I'm trying to look at this, but it seems a hopeless mess: there are no
calls to any read/write semaphore routines in the NFS code.

AFAICS the second stack return point corresponds to the call to
generic_file_write() in nfs_file_write(), so I'd guess that the Oops
is actually happening somewhere there...

Hmm... Looking at the code in generic_file_write(), I see that Alan
hasn't merged in the kmap() stuff in generic_file_write()from
Linus. At the same time, the nfs_prepare_write() seems to have been
synced with Linus, and so the kmap() that used to be there has
disappeared.

As your config indicates that you *are* using CONFIG_HIGHMEM4G,
perhaps one ought to start with a patch that fixes the obvious bug (in
the hope that it'll at least clean up the next Oops)...

Cheers,
Trond

--- linux-2.4.10-hpa/fs/nfs/file.c.orig Sun Sep 23 18:48:01 2001
+++ linux-2.4.10-hpa/fs/nfs/file.c Tue Oct 2 11:33:43 2001
@@ -155,7 +155,12 @@
*/
static int nfs_prepare_write(struct file *file, struct page *page, unsigned offset, unsigned to)
{
- return nfs_flush_incompatible(file, page);
+ int status;
+ kmap(page);
+ status = nfs_flush_incompatible(file, page);
+ if (status)
+ kunmap(page);
+ return status;
}

static int nfs_commit_write(struct file *file, struct page *page, unsigned offset, unsigned to)

2001-10-02 11:32:49

by Matt Bernstein

[permalink] [raw]
Subject: Re: NFSv3 and linux-2.4.10-ac3 => oops

I wonder if this is related to oopses I sent in in the last two days?
We're running 4GB setups with NFSv3 client and server on our fileservers,
and the oopses might (don't really have strong correlation evidence yet)
be related to when our fileservers push online backups to cheaper NFS
servers (running the same kernel based on 2.4.9-ac10). Is there a last
known good kernel I can try on my production systems while I try to
reproduce the problem on smaller boxes?
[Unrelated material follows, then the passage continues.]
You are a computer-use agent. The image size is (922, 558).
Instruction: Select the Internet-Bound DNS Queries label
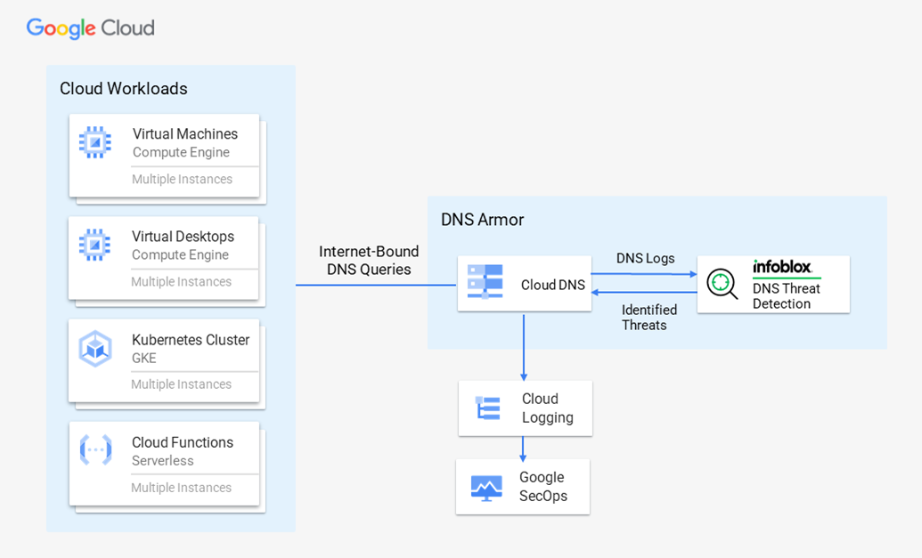click(369, 260)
Or would you like me to try your
patch?

Matt

At 11:40 +0200 Trond Myklebust wrote:

>>>>>> " " == H Peter Anvin <[email protected]> writes:
>
> > Hello everyone, I have a reproducible (and rather quick) oops
> > on a system running linux-2.4.10-ac3, which seems to be NFS
> > (v3) related; although ksymoops core dumps when I try to use
[snip]
> > ftp://ftp.zytor.com/pub/hpa/oops/
>
>I'm trying to look at this, but it seems a hopeless mess: there are no
>calls to any read/write semaphore routines in the NFS code.
>
>AFAICS the second stack return point corresponds to the call to
>generic_file_write() in nfs_file_write(), so I'd guess that the Oops
>is actually happening somewhere there...
>
>Hmm... Looking at the code in generic_file_write(), I see that Alan
>hasn't merged in the kmap() stuff in generic_file_write()from
>Linus. At the same time, the nfs_prepare_write() seems to have been
>synced with Linus, and so the kmap() that used to be there has
>disappeared.

2001-10-02 12:03:47

by Trond Myklebust

[permalink] [raw]
Subject: Re: NFSv3 and linux-2.4.10-ac3 => oops

>>>>> " " == Matt Bernstein <[email protected]> writes:

> I wonder if this is related to oopses I sent in in the last two
> days? We're running 4GB setups with NFSv3 client and server on
> our fileservers, and the oopses might (don't really have strong
> correlation evidence yet) be related to when our fileservers
> push online backups to cheaper NFS servers (running the same
> kernel based on 2.4.9-ac10). Is there a last known good kernel
> I can try on my production systems while I try to reproduce the
> problem on smaller boxes? Or would you like me to try your
> patch?

Linus changed nfs_prepare_write() in his tree around 2.4.10-pre5. From
what I can see, Alan merged that particular patch into 2.4.9-ac11 (but
without merging in the related changes to linux/mm/filemap.c).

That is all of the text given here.